Quedaron sólo cuatro gotas…

Ella esperaba, como siempre, apoyada, como siempre, en la misma barra de siempre. Si es que se puede esperar cuando ya no se espera nada. Ella simplemente estaba allí como cada noche hasta que Víctor se acercó.

Se acercó en silencio. En ese silencio que sólo rompía el chocar de los hielos en la copa y que decidió no romper. En ese mismo silencio en el que abandonaron el bar, llevándose consigo hasta el silencio, roto por las puertas cerradas.

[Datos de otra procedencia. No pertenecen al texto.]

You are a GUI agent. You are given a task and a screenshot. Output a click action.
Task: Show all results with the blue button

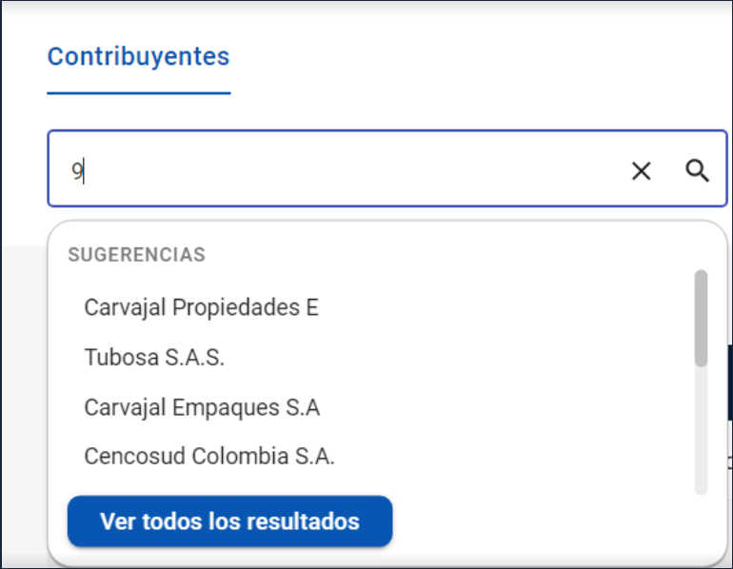(x=229, y=521)
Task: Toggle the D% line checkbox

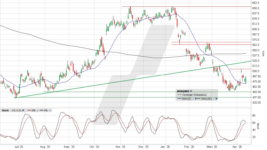Action: point(38,111)
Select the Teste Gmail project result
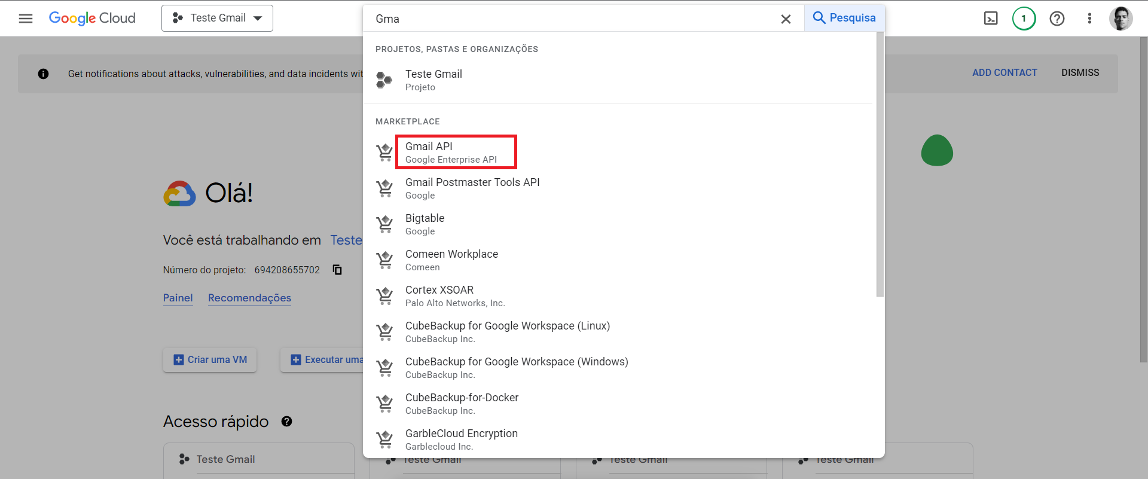The image size is (1148, 479). [x=433, y=80]
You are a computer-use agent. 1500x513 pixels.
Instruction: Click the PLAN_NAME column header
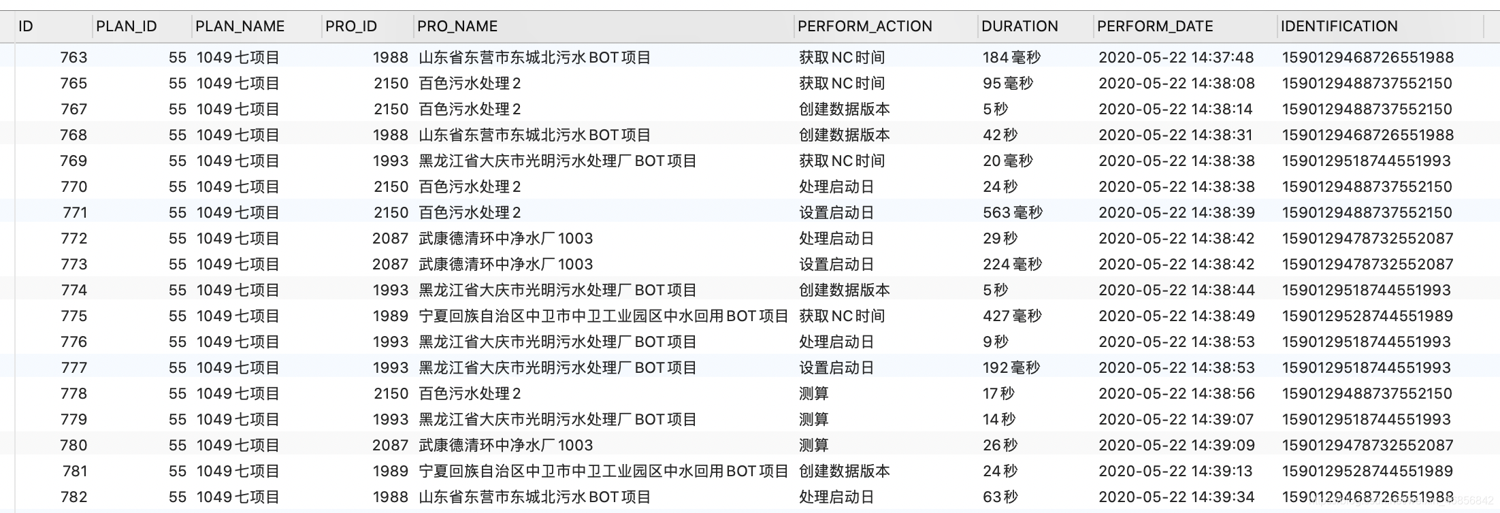click(x=240, y=27)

Sus ojos contaban la historia de un amor abandonado, de una guerra perdida, de un alma corrompida o quizás sólo de un ambiente cargado. Eso fue lo que le gustó de Ella o quizás sólo su escaso vestido. La comisura de sus labios hacía en ocasiones un gesto de una ensayada timidez salvaje que intentaba simular una sonrisa, pareciendo más un tic. Sólo cuando reía de verdad sus cejas se levantaban, mostrando un auténtico brillo en sus ojos, y su boca se abría para cerrarse, justo después, en un coqueto pero natural gesto con el que se mordía el labio inferior. Pero no rió esa noche, así que él nunca lo supo. Era flexible. Eso lo supo y lo disfrutó. Aunque ninguno de los dos disfrutó más de lo habitual.

Él salió antes de que Ella despertase, intentando ser silencioso. Intentar ser silencioso suele ser la manera más segura de hacer ruido. Se cayó al suelo al dar con el pie en la mesilla, pero sólo movió un poco el florero, que dejó caer una gota de agua.

Ella no despertó y él, aliviado, se fue.

Fue al salir al ruido de la calle que Víctor notó el silencio. Ese silencio que marcó su entrada e intentó en su salida. Un silencio al que no estaba acostumbrado. Él, que siempre tenía una palabra amable o una risa con encanto, se dió cuenta al fin de lo mucho que valoraba los momentos de silencio. El silencio de un abrazo, el silencio del final de una canción o del mar en calma. Víctor adoraba el mar, pero no precisamente en calma, pues su elemento eran las olas. El silencio, en realidad, le parecía débil y él nunca se permitió ser débil.

Recordó, de repente, una conversación que había tenido con su madre poco antes de que enfermase. Le preguntó que era lo que más le gustaba de él. “Que siempre me regalas tus sonrisas”, respondió ella,… “aunque también es lo que menos”.

Él, como siempre, sonrió, pensando que ese añadido no podía ser más que una broma a la que quiso seguir simplemente preguntando por qué. “Porque nunca te he visto llorar… ni siquiera por…”.

No fue capaz de terminar la frase.

Víctor se disponía a fingir que no sabía lo que su madre callaba, pero, en lugar de eso, en silencio, la abrazó, mientras ella se echaba a llorar,… y mientras él sonreía con encanto y pensaba en su siguiente palabra amable.